**EXTRAIT DU TEXTE**
----
Des humains vivront sur la Lune « au cours de cette décennie », a assuré Howard Hu, à la tête du programme Orion de la Nasa, dans un entretien accordé à la BBC dimanche 20 novembre 2022.
Le vaisseau spatial Orion a été installé au sommet de la fusée géante SLS, qui a décollé de Floride le 16 novembre, dans le cadre de la mission Artémis. Cette dernière vise à établir une présence humaine sur la Lune pour y préparer un voyage vers Mars.
« Nous allons envoyer des gens sur la surface de la Lune et ils vont y vivre et y travailler pour la science », d’ici à 2030, a déclaré Howard Hu. Comment ce projet ambitieux est possible ? Deux astrophysiciens nous expliquent en répondant à cinq questions.
1. En quoi la mission Artémis consiste-t-elle ?
Lundi 21 novembre, la capsule Orion a effectué son premier survol de la Lune. Elle doit amerrir dans l’océan Pacifique le 11 décembre.
D’autres missions s’enchaîneront. Artémis 2 proposera un nouveau tour de la Lune avec, cette fois-ci, des êtres humains à bord. Le premier pas sur la Lune, dans le cadre d’Artémis, devrait être réalisé lors d’Artémis 3. C’est « la grande mission », explique François Forget, directeur de recherche au Centre national de la recherche scientifique (CNRS) spécialisé dans l’exploration du système solaire.
----
**SECTION DES DONNÉES**
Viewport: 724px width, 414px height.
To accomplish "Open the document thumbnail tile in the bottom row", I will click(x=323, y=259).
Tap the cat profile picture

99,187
----
**LISTE DES TÂCHES**
**a.** Comment traduiriez-vous en anglais cette phrase de l'extrait sur la mission Artémis : « Lundi 21 novembre, la capsule Orion a effectué son premier survol de la Lune. » ?
**b.** Pouvez-vous reproduire mot pour mot, dans l'extrait sur la mission Artémis, le passage qui va de « Le vaisseau spatial » jusqu'à « à cinq questions. » ?
Répondez uniquement à partir de l'extrait sur la mission Artémis, sans recourir à la liste.

**RÉPONSES PAR TÂCHE**
**a.** On Monday, November 21, the Orion capsule made its first flyby of the Moon.

**b.**
Le vaisseau spatial Orion a été installé au sommet de la fusée géante SLS, qui a décollé de Floride le 16 novembre, dans le cadre de la mission Artémis. Cette dernière vise à établir une présence humaine sur la Lune pour y préparer un voyage vers Mars.
« Nous allons envoyer des gens sur la surface de la Lune et ils vont y vivre et y travailler pour la science », d’ici à 2030, a déclaré Howard Hu. Comment ce projet ambitieux est possible ? Deux astrophysiciens nous expliquent en répondant à cinq questions.